Sunday, September 5, 2010

day 230: introducing study skills—slowing down activities for all

In winter I get up at night


And dress by yellow candle-light.


In summer quite the other way


I have to go to bed by day.


~Robert Louis Stevenson






It’s that time of year! School has started for another academic year. The weather is changing. Days are getting shorter. And we are running kids everywhere!


How do you develop good study and work habits while running kids from one activity to another? You don’t! Think about it. When you fill your personal schedule too full, do you consistently do things around the house that need done? Do you fix nutritious, eat-at-home meals? Do you get to bed at a decent time and get up when you need to in order to have good mornings before the day’s activity? No…because it is basically not possible to develop good habits of study and work when you overcrowd your schedule. The same is true of our children.


If we want our kids to develop good study habit and work routines, we must be sure that their schedules are not too jam-packed to make those goals realities. Many experts nowadays (Kevin Leman and Ray and Donna Reish (! LOL!) included) are advocating the slow down method with our children. We adopted Leman’s one activity per child per semester guideline long before we ever read it in his book—and it has worked wonderfully for our family. It allows us to have three or four evenings a week together at home—family dinner, discussion, homework help, read alouds, movie nights, chore times, family work, business work, problem solving, relationship developing, and more.

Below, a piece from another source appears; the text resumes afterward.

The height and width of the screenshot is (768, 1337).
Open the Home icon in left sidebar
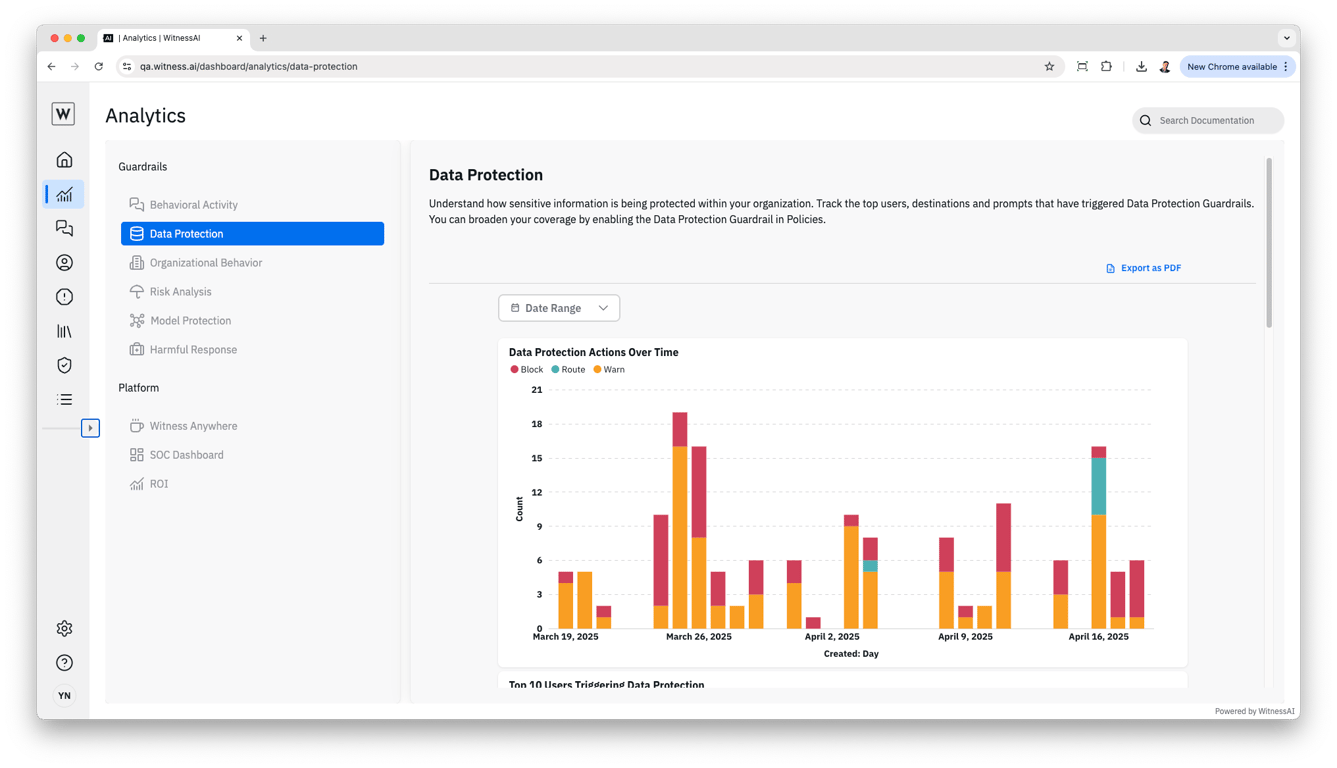[x=64, y=160]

It might be too late for you to adopt this lifestyle for the fall—but please consider it for the second semester. It gives us time to teach our children those important things—and time for them to learn to develop good study habits and work routines.

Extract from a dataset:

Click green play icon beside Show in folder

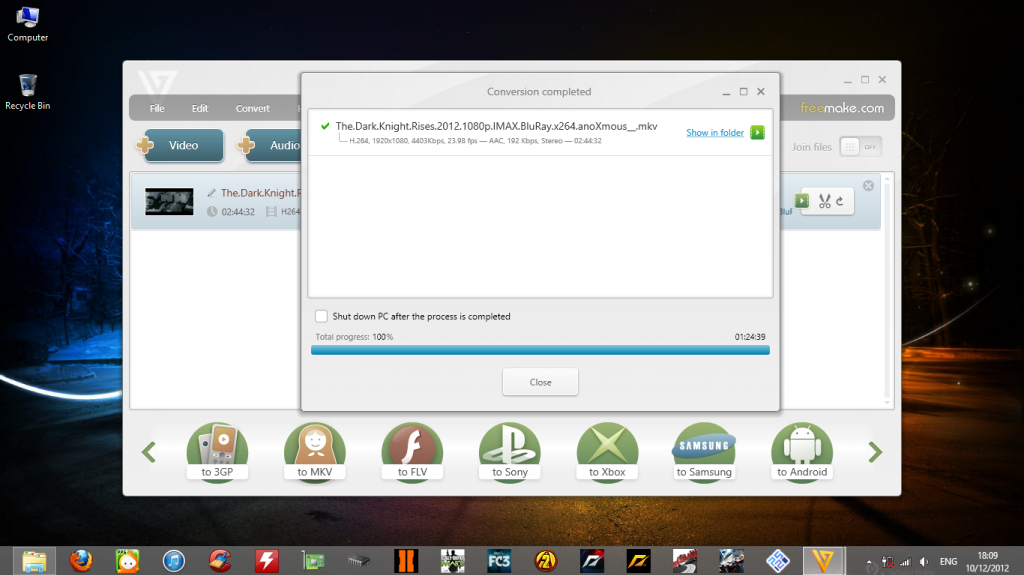(x=757, y=132)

I will leave you today with an excerpt from Anne Kroeker’s “Not So Fast”:***





"Imagine your child wrote a college application essay that began something


like this:






'I lived a deliciously slow childhood. My siblings and I took long walks in


woods and caught fireflies in jars in the summer. We would wade in the


creek and stare at pond skaters skimming the water’s surface. In winter,


after tromping over piles of snow, we curled up in front of the fireplace


with books and read all afternoon with no noises other than the subtle


swoosh of a page being turned. We prayed often—at dinner and


bedtime and anytime we felt the urge to worship or be thankful or ask


for help. By draping sheets over a clothes line, we imageindd we were in


an army barracks, fighting in the Revolutionary War. Life was slow and


sweet, full of spontaneity and creativity; embracing a natural approach to


learning as part of everyday life, and mingling reading and play with


meaningful work.'






What do you suppose the Harvard admissions office would say to that?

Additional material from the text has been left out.